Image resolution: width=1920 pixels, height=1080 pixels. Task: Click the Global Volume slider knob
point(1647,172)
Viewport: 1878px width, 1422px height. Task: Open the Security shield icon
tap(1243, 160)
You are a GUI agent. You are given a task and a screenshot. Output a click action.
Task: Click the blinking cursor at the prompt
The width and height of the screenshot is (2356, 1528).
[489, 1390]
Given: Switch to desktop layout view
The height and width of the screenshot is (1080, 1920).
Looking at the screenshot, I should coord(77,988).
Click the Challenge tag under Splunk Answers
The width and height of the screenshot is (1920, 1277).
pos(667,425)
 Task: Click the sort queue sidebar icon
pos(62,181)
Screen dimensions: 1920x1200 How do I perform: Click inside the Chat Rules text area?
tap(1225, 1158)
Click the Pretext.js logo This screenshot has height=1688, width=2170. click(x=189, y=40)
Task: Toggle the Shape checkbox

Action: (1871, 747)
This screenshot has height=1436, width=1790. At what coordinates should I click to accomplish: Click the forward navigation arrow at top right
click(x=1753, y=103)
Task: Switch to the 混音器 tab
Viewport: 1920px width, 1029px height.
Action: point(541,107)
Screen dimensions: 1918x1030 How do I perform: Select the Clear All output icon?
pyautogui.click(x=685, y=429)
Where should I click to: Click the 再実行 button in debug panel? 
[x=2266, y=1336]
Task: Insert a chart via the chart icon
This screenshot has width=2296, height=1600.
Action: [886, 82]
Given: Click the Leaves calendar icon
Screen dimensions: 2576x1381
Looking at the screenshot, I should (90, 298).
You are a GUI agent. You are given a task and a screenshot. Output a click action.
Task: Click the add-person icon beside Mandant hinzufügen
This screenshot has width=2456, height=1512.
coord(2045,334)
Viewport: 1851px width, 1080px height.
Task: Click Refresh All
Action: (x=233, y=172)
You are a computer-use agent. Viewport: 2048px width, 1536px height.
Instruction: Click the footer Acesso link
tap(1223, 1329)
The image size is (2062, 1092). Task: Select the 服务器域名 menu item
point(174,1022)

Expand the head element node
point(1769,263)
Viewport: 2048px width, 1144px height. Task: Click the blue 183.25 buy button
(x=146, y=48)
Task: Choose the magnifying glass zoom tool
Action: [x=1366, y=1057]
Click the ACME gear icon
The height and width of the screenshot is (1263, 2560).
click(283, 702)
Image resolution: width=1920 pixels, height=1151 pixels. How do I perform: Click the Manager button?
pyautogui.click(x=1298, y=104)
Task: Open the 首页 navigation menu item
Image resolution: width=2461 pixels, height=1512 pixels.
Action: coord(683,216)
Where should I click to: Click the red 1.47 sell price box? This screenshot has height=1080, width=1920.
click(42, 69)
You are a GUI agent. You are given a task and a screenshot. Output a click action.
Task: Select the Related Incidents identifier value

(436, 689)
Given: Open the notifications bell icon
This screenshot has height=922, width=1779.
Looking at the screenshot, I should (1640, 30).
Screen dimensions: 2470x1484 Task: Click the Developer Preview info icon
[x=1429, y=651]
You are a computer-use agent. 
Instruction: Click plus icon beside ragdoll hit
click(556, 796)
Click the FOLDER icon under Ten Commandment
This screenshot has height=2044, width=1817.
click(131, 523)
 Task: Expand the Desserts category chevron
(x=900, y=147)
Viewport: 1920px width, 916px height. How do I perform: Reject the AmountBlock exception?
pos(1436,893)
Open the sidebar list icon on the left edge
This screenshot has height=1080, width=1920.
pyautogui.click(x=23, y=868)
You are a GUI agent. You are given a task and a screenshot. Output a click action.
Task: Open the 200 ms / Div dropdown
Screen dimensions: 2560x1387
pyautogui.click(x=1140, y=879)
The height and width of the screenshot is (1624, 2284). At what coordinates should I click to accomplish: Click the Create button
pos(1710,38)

══════

--- Task prompt ---
Everything from the line containing "Viewport: 1920px width, 916px" to the end of the listing above must be returned exactly. Both end lines belong in it.

--- Exercise response ---
Viewport: 1920px width, 916px height. How do I perform: Reject the AmountBlock exception?
pos(1436,893)
Open the sidebar list icon on the left edge
This screenshot has height=1080, width=1920.
pyautogui.click(x=23, y=868)
You are a GUI agent. You are given a task and a screenshot. Output a click action.
Task: Open the 200 ms / Div dropdown
Screen dimensions: 2560x1387
pyautogui.click(x=1140, y=879)
The height and width of the screenshot is (1624, 2284). At what coordinates should I click to accomplish: Click the Create button
pos(1710,38)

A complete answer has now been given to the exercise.